(Records drawn from a dataset)
---------------

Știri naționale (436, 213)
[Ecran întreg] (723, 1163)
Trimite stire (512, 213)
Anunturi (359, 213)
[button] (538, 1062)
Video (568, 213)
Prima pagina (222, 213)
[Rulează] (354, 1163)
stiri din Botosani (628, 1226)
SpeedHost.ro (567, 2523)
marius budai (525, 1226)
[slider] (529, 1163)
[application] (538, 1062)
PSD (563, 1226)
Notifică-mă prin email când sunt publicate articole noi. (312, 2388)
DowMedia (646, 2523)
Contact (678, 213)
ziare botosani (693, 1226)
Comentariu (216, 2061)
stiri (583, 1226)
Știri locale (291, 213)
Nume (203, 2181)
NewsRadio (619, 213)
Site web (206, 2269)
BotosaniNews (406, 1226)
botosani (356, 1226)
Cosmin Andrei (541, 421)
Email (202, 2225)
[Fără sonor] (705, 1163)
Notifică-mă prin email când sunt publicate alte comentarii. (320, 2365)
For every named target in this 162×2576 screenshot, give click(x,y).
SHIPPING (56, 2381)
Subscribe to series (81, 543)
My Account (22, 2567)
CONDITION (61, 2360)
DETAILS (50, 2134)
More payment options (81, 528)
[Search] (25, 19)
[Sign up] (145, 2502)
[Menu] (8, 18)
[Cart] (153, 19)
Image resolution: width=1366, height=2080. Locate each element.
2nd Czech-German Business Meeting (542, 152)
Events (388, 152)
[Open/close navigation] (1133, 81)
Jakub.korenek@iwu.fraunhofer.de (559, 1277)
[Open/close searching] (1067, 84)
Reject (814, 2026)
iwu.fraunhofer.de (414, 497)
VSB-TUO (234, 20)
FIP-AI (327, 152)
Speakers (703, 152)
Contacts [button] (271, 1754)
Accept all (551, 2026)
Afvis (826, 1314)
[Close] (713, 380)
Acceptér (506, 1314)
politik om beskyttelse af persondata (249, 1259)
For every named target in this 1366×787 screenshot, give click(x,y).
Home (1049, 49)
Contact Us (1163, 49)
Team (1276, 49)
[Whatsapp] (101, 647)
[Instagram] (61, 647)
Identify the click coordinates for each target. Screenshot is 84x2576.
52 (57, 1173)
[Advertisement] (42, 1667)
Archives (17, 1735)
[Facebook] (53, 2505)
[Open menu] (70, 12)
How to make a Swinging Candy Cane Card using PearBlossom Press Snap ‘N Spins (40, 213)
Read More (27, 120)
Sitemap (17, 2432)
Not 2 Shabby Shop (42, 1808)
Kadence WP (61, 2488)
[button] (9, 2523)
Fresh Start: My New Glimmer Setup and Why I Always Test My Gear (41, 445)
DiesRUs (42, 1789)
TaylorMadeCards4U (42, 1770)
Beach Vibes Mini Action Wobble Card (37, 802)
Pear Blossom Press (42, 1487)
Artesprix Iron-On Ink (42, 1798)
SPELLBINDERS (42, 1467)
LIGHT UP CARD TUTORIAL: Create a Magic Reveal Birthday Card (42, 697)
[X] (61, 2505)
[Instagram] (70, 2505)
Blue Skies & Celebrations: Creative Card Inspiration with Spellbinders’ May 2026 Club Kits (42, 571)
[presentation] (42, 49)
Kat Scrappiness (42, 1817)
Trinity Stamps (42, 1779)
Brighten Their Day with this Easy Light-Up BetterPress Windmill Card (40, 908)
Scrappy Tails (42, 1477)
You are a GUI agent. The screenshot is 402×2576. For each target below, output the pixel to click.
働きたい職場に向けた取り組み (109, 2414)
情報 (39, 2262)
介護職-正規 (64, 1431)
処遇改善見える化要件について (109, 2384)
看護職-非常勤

---------------

Return only what runs from the line containing "Reject (814, 2026)" to the last line of the records above, both ends included, exactly as written.

Reject (814, 2026)
iwu.fraunhofer.de (414, 497)
VSB-TUO (234, 20)
FIP-AI (327, 152)
Speakers (703, 152)
Contacts [button] (271, 1754)
Accept all (551, 2026)
Afvis (826, 1314)
[Close] (713, 380)
Acceptér (506, 1314)
politik om beskyttelse af persondata (249, 1259)
For every named target in this 1366×787 screenshot, give click(x,y).
Home (1049, 49)
Contact Us (1163, 49)
Team (1276, 49)
[Whatsapp] (101, 647)
[Instagram] (61, 647)
Identify the click coordinates for each target. Screenshot is 84x2576.
52 (57, 1173)
[Advertisement] (42, 1667)
Archives (17, 1735)
[Facebook] (53, 2505)
[Open menu] (70, 12)
How to make a Swinging Candy Cane Card using PearBlossom Press Snap ‘N Spins (40, 213)
Read More (27, 120)
Sitemap (17, 2432)
Not 2 Shabby Shop (42, 1808)
Kadence WP (61, 2488)
[button] (9, 2523)
Fresh Start: My New Glimmer Setup and Why I Always Test My Gear (41, 445)
DiesRUs (42, 1789)
TaylorMadeCards4U (42, 1770)
Beach Vibes Mini Action Wobble Card (37, 802)
Pear Blossom Press (42, 1487)
Artesprix Iron-On Ink (42, 1798)
SPELLBINDERS (42, 1467)
LIGHT UP CARD TUTORIAL: Create a Magic Reveal Birthday Card (42, 697)
[X] (61, 2505)
[Instagram] (70, 2505)
Blue Skies & Celebrations: Creative Card Inspiration with Spellbinders’ May 2026 Club Kits (42, 571)
[presentation] (42, 49)
Kat Scrappiness (42, 1817)
Trinity Stamps (42, 1779)
Brighten Their Day with this Easy Light-Up BetterPress Windmill Card (40, 908)
Scrappy Tails (42, 1477)
You are a GUI agent. The screenshot is 402×2576. For each target below, output the pixel to click.
働きたい職場に向けた取り組み (109, 2414)
情報 (39, 2262)
介護職-正規 (64, 1431)
処遇改善見える化要件について (109, 2384)
看護職-非常勤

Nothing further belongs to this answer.